Risk Factors for Heart Disease
Are you at risk for a Heart Attack?
Checking your cholesterol levels is still a good (standard) way to screen for heart disease. However, it’s really not that simple anymore. It turns out the number of the good (HDL) and the bad (LDL) cholesterol does not give us enough information as to what is really going on with your heart. So, just because someone has high cholesterol, it doesn’t mean they are at greater risk for a heart attack. Same goes for those who have low cholesterol. It doesn’t mean that it’s healthier. It’s much more complex than that.
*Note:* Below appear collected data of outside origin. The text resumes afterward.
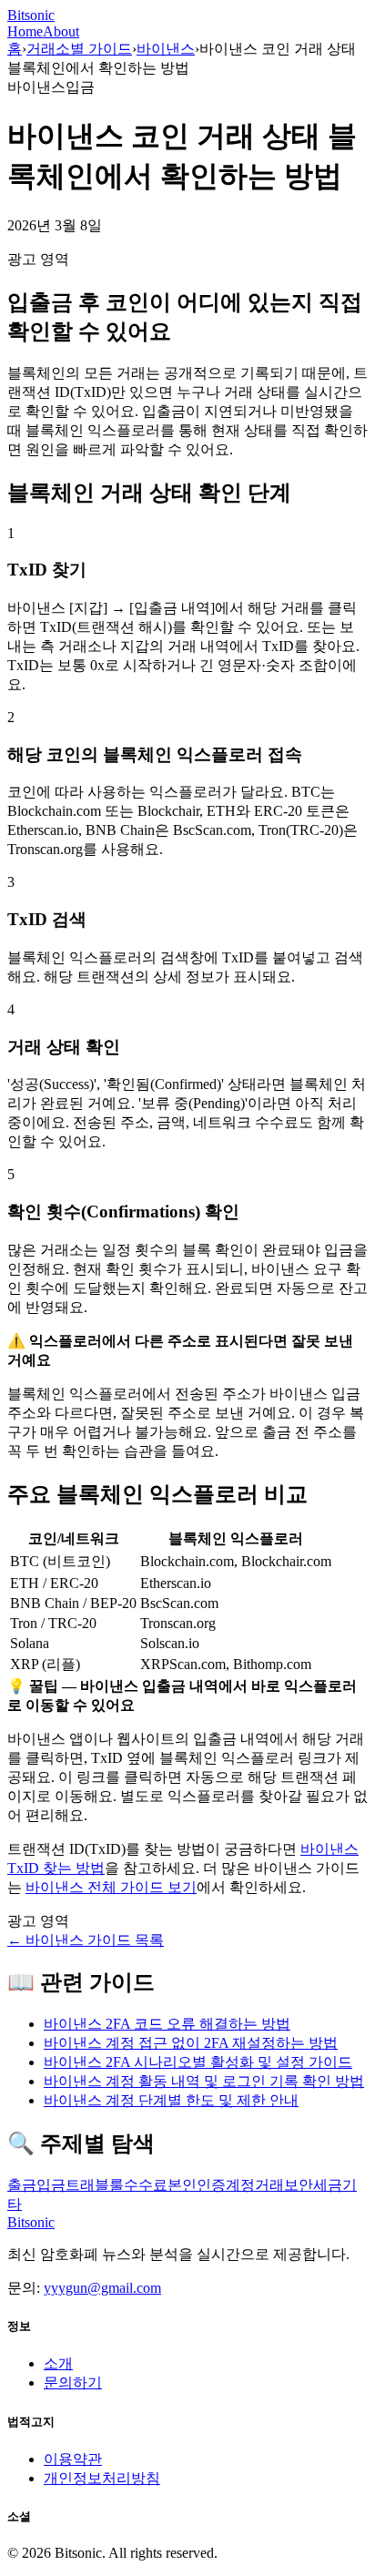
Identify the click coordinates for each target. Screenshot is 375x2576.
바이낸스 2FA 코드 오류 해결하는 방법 (167, 2023)
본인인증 (196, 2185)
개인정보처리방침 (102, 2478)
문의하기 (73, 2382)
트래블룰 (95, 2185)
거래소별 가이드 (79, 48)
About (61, 31)
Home (25, 31)
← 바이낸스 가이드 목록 (85, 1940)
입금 (51, 2185)
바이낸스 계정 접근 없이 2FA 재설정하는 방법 (191, 2043)
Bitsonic (31, 15)
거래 (269, 2185)
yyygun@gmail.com (102, 2288)
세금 (327, 2185)
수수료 (145, 2185)
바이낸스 (166, 48)
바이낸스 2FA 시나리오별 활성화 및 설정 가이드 (198, 2062)
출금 (21, 2185)
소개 (58, 2363)
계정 (240, 2185)
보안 (298, 2185)
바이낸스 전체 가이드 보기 (111, 1887)
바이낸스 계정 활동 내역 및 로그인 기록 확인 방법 (204, 2081)
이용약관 (73, 2459)
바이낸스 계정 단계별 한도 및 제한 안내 (171, 2100)
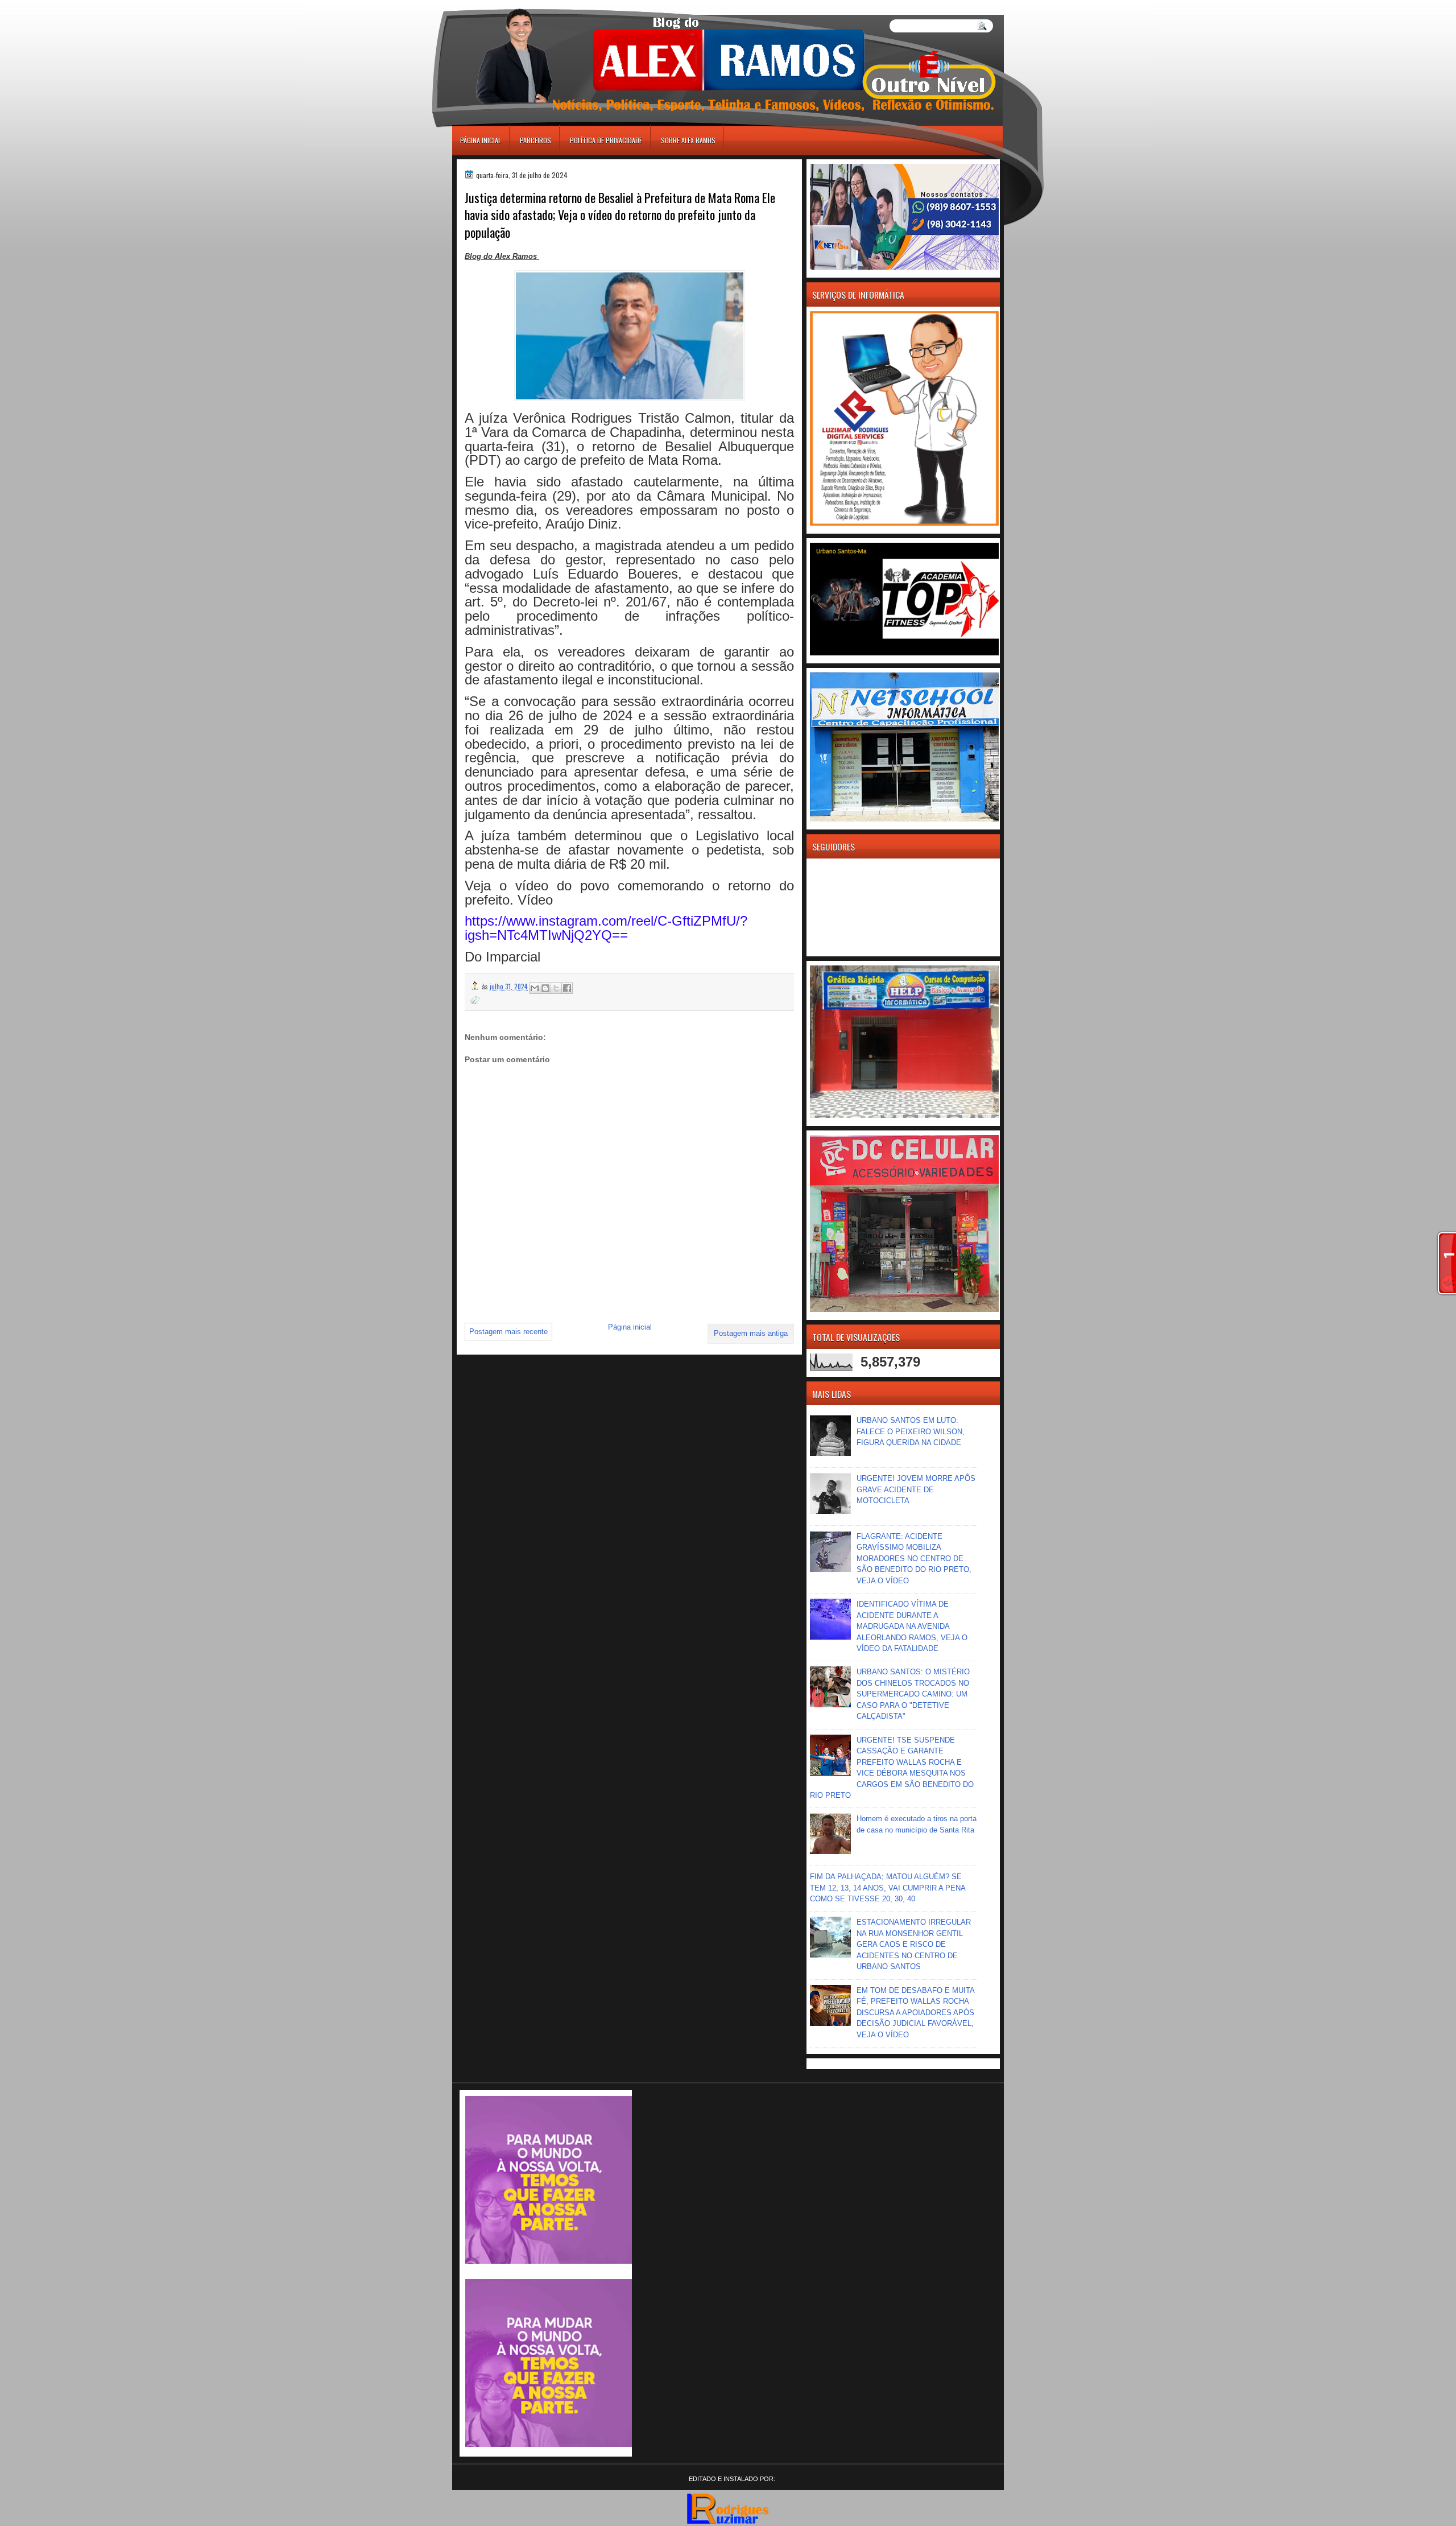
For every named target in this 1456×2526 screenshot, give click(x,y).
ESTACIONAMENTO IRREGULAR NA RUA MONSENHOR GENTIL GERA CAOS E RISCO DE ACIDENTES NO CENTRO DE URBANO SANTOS (914, 1944)
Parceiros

What tests should I ask my Doctor for?
You want to ask your doctor (especially if you have other risk factors, like family history, overweight, sedentary lifestyle, inflammation) to check the different particle sizes, especially a marker called Lp(a), lipoprotein-a, which in of itself is an independent risk factor for heart disease. Do you remember Bob Harper? He was America’s fittest man and host of The Biggest Loser, a few years back. Bob ended up having a heart attack at 50 years old. It turned out that his Lp(a) marker was very high prior to his heart attack. Something as simple as this screening may have prevented this from happening. There are many other blood markers that can also be discussed with your doctor. All you have to do is ask your physician if there are any other screening tests you can do for heart disease? Just be aware that some testing may not be covered by your insurance. You can always speak to your doctor about it and they should be able to tell you which ones are covered and which are not.
There is one more screening test that I use very often, in my practice. It’s called a coronary calcium screen. It’s a quick cat scan that uses no dye or contrast. It measures the amount of calcium in your heart arteries. If your calcium score is zero, it is extremely unlikely to have plaque in your arteries. If it is higher than zero, then you may have an increased risk, which you should pursue further testing. Here in NYC the test will run about $100 at a local hospital and currently is not covered by insurance.
I recently had a very healthy patient in her mid 60’s who had several risk factors. I ordered a coronary calcium score on her, and it was around 1400, which is extremely high. I referred her to a good cardiologist and she is currently undergoing appropriate treatment.
I just received an email from her and it said “I have to share you saved my life. No physician has ever put all the dots together to send me for the testing you ordered. So thank you so much!”
One main thing to always remember: Insist on being heard if you are having symptoms and insist on getting screened. It just may save your life.